▸ Information provided:
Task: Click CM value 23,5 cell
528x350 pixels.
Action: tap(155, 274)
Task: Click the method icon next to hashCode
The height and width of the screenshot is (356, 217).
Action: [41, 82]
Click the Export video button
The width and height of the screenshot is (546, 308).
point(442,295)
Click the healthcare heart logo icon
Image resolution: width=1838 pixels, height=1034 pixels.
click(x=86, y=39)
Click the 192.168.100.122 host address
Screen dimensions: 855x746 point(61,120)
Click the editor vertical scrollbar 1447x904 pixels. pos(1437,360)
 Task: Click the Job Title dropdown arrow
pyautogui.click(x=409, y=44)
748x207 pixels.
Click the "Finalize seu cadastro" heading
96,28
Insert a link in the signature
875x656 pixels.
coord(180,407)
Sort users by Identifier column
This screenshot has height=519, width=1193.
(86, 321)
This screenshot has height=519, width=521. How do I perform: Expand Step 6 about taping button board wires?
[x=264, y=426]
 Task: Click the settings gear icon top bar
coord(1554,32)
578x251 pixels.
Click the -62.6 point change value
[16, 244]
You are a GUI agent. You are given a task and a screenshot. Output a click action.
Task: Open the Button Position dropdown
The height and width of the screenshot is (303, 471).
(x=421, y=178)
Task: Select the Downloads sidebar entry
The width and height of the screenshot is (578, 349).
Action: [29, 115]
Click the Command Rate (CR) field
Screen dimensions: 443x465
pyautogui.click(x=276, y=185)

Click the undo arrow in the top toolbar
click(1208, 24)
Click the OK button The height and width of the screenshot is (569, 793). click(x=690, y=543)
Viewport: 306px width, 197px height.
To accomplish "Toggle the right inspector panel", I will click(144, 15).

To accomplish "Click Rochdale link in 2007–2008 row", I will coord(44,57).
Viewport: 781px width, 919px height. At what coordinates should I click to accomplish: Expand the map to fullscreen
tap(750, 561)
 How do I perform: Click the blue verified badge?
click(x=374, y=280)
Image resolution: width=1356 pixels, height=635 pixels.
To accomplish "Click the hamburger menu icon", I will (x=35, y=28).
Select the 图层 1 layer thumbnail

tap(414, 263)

▸ Work required:
Gather up, from the records above, each line where the word "link" appears.

▸ Exercise response:
Insert a link in the signature
To accomplish "Click Rochdale link in 2007–2008 row", I will coord(44,57).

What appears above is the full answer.